Foi nesse contexto que entrou o Supremo Tribunal Federal. Julgando um caso de um recurso extraordinário interposto pela Defensoria Pública de São Paulo, em que um sujeito fora preso por portar 3g – isso mesmo: TRÊS GRAMAS – de maconha, o Supremo colocou-se diante do dilema do citado art. 28 da Lei Anti-Drogas: quem é usuário e quem é traficante?

Para cinco ministros que já votaram, estaria presumido como usuário “o indivíduo que estiver em posse de até 60 gramas de maconha ou de seis plantas fêmeas, sem prejuízo da relativização dessa presunção por decisão fundamentada do Delegado de Polícia”. Ou seja: o primeiro ponto a destacar é que, ao contrário do aventado por boa parte da mídia, o Supremo NÃO está a descriminalizar as drogas. O que ele está fazendo, nesse caso específico, é definir um parâmetro objetivo para estabelecer uma distinção que o legislador, por preguiça ou por falta de apuro técnico, deixou de fazer.

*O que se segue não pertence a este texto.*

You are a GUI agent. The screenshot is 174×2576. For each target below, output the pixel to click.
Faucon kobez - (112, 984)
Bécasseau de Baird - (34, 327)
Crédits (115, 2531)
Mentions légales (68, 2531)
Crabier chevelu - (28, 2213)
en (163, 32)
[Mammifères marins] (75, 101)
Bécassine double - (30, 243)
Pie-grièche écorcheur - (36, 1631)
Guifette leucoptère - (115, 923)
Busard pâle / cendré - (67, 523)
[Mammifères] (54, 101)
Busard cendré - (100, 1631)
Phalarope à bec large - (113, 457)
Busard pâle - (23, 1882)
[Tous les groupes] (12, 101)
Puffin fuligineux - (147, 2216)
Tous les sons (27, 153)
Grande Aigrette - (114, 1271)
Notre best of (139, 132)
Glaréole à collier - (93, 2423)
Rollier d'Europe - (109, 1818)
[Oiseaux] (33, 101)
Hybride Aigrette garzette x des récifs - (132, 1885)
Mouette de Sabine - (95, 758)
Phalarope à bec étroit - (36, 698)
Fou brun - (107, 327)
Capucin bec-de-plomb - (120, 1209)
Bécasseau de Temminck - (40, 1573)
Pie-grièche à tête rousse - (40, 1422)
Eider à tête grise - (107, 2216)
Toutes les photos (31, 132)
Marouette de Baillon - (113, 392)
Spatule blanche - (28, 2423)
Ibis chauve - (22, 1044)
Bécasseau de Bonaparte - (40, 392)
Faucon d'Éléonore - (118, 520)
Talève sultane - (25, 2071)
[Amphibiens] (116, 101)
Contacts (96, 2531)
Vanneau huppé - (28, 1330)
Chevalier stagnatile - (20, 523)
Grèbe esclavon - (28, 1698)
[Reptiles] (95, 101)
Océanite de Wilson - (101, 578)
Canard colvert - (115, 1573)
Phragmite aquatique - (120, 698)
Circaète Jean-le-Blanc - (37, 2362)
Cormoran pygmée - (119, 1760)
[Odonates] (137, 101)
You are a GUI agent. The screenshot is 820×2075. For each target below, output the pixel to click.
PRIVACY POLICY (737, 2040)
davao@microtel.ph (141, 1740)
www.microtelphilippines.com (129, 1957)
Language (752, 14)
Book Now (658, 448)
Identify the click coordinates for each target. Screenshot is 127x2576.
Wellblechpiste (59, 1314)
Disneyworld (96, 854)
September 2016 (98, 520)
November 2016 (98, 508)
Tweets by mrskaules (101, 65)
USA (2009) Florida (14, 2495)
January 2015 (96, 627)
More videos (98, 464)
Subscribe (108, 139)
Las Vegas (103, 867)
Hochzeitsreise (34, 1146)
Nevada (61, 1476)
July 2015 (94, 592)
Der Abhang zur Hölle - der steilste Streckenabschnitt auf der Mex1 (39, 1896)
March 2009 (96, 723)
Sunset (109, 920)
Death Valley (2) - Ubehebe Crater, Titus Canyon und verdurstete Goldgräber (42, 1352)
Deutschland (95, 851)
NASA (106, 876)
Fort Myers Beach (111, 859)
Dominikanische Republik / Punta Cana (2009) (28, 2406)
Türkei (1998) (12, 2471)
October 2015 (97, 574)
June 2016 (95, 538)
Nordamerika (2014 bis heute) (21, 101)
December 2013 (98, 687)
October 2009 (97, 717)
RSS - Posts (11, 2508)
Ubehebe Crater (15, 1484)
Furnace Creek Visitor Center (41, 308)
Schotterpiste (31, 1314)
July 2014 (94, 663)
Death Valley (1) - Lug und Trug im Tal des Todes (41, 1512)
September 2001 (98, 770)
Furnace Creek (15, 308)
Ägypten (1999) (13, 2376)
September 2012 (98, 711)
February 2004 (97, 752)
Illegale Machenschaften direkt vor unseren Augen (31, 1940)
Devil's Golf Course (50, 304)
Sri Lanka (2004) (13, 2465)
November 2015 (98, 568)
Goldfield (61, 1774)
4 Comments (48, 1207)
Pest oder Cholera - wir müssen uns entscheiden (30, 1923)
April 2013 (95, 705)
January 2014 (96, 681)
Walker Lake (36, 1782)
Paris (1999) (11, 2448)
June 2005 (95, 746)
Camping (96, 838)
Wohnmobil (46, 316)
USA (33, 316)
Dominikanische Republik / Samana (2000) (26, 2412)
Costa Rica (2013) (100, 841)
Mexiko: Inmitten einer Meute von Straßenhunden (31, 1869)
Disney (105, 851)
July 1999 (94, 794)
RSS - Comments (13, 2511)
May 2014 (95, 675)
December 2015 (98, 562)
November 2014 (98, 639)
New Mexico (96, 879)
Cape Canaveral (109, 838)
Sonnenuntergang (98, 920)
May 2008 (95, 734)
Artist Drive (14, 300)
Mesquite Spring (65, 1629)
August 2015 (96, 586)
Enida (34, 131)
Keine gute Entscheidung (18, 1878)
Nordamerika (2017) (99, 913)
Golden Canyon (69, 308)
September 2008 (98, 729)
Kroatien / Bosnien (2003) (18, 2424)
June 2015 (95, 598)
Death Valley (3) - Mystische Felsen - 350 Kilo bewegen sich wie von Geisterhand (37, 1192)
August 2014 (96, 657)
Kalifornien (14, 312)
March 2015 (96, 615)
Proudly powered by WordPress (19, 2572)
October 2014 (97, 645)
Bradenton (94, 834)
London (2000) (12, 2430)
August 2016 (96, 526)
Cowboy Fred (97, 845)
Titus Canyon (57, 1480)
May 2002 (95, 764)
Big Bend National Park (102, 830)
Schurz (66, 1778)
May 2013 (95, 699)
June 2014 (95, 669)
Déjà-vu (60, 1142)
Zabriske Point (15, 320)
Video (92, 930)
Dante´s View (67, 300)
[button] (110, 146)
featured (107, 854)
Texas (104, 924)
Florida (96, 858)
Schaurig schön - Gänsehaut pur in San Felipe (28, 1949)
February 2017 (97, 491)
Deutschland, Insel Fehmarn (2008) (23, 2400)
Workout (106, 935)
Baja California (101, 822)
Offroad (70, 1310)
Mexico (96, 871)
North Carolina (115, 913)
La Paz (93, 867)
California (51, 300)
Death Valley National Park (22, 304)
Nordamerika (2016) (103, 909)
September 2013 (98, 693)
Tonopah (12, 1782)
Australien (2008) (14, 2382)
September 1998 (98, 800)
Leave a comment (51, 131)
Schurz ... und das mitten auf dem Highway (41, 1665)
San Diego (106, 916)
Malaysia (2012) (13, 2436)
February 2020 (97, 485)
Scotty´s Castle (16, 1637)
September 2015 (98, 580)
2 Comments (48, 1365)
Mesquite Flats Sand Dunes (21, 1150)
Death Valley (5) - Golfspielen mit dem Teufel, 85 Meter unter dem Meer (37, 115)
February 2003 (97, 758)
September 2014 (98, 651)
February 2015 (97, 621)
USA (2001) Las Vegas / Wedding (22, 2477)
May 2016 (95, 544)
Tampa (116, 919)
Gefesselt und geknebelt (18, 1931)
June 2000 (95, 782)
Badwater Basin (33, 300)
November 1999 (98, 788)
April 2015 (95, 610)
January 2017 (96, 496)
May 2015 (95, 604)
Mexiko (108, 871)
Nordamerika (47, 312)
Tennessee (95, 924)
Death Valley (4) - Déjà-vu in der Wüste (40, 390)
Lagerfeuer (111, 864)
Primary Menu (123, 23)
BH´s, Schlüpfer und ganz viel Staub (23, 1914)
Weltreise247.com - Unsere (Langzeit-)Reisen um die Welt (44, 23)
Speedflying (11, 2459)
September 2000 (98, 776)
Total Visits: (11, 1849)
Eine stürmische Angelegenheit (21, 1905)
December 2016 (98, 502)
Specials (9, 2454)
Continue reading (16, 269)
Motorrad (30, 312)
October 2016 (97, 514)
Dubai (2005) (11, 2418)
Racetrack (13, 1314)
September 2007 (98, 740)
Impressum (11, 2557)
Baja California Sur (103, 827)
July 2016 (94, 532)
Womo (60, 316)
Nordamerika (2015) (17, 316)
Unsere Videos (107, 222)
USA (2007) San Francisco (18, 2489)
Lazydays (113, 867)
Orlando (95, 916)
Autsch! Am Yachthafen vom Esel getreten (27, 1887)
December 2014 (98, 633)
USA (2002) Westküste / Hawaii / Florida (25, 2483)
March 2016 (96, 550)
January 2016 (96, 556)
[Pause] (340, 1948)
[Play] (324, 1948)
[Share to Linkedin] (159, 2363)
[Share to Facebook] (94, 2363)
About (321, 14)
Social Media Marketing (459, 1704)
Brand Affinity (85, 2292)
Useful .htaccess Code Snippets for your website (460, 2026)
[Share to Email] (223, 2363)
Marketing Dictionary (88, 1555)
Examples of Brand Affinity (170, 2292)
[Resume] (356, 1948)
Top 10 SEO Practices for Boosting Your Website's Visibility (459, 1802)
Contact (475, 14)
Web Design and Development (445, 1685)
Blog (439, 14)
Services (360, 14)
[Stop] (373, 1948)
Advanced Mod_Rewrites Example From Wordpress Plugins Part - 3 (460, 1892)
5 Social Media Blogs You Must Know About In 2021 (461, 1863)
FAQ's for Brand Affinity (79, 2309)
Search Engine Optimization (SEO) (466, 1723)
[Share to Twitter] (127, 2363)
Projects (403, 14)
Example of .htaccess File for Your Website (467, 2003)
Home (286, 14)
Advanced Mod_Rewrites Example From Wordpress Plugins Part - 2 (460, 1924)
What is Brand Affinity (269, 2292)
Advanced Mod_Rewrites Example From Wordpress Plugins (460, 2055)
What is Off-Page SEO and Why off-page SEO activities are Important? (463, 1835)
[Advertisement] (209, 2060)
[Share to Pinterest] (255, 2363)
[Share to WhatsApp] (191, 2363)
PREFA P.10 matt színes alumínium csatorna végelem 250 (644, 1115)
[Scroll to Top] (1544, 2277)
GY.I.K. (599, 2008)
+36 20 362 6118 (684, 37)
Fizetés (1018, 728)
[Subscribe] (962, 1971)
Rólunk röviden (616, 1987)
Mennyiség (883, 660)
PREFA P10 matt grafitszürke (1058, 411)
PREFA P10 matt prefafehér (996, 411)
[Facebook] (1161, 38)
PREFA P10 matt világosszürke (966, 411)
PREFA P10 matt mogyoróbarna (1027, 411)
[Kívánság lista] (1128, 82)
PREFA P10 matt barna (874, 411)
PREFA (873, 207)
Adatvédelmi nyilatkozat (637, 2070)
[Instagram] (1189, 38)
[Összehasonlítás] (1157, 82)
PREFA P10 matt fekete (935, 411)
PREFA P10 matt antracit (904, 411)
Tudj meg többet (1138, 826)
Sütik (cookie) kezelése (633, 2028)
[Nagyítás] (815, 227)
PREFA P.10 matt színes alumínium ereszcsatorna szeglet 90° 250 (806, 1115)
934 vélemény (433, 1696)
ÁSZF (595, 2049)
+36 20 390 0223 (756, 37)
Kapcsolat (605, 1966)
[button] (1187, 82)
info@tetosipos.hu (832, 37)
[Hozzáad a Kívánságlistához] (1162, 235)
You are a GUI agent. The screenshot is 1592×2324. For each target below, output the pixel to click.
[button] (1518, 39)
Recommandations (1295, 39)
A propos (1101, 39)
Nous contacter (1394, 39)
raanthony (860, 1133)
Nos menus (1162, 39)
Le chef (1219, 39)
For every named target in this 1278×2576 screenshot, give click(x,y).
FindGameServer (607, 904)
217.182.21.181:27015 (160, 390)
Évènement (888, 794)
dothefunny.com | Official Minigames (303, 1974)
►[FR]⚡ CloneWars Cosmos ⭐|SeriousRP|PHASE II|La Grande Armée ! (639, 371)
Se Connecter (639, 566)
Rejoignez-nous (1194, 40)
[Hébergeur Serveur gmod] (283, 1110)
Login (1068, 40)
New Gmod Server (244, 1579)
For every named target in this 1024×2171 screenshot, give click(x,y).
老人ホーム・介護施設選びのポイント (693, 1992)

Repare-se que o STF restringiu os alcances da sua decisão a uma só droga ilícita (a maconha). E, ainda assim, o Supremo permitiu que, nos casos concretos, havendo outros indícios que permitam inferir tráfico, a autoridade policial poderá afastar a norma penal mais benéfica e mandar o traficante pro xilindró. Toda a grita da “ala conservadora” do Congresso, pois, não tem a menor razão de ser.

Mesmo assim, como vivemos tempos estranhos, em que os “valores morais” costumam ser usados como cortina de fumaça por gente desqualificada para “reverberar sua hipocrisia e “lacrar” no Zap profundo, a tal da “PEC das Drogas” encontrou solo fértil para prosperar.

Para além da bizarrice de trazer uma matéria completamente ordinária para o nível constitucional, o texto da PEC não faz a menor questão de esconder sua indignação seletiva ao determinar que “é vedada a legalização, para fins recreativos, de quaisquer outras drogas entorpecentes e psicotrópicas que causem dependência física ou psíquica, além das já consideradas lícitas pelo ordenamento jurídico vigente”. Os legisladores responsáveis por essa estultice poderiam ao menos ser mais honestos nos seus propósitos, deixando claro que “fabricantes de bebida e cigarro encontram-se fora do alcance da norma”.

Não se pretende, aqui, fazer qualquer apologia da maconha. Muito pelo contrário. Para alguém que, como o autor, entende os malefícios contidos no tabaco, seria um contrassenso admitir como inofensivo o cigarro feito à base de cannabis. Ainda assim, soa no mínimo hipócrita alguém vir vociferar contra a maconha quando se sabe, com base em números amplamente conhecidos, que os males e as mortes causados pelo álcool e pelo cigarro adicionado de nicotina são muito maiores em número do que os que envolvem os famosos “becks”.

Para que tenhamos uma discussão saudável e minimamente honesta sobre o tema, é necessário, antes de mais nada, barrar na entrada a hipocrisia. Do contrário, continuaremos a ter somente mais do mesmo: o consumo de drogas aumentando; o tráfico ficando mais rico e mais poderoso; e a nossa política cada vez mais entregue a reducionismos baratos, que só servem para vender soluções simplistas para problemas complexos.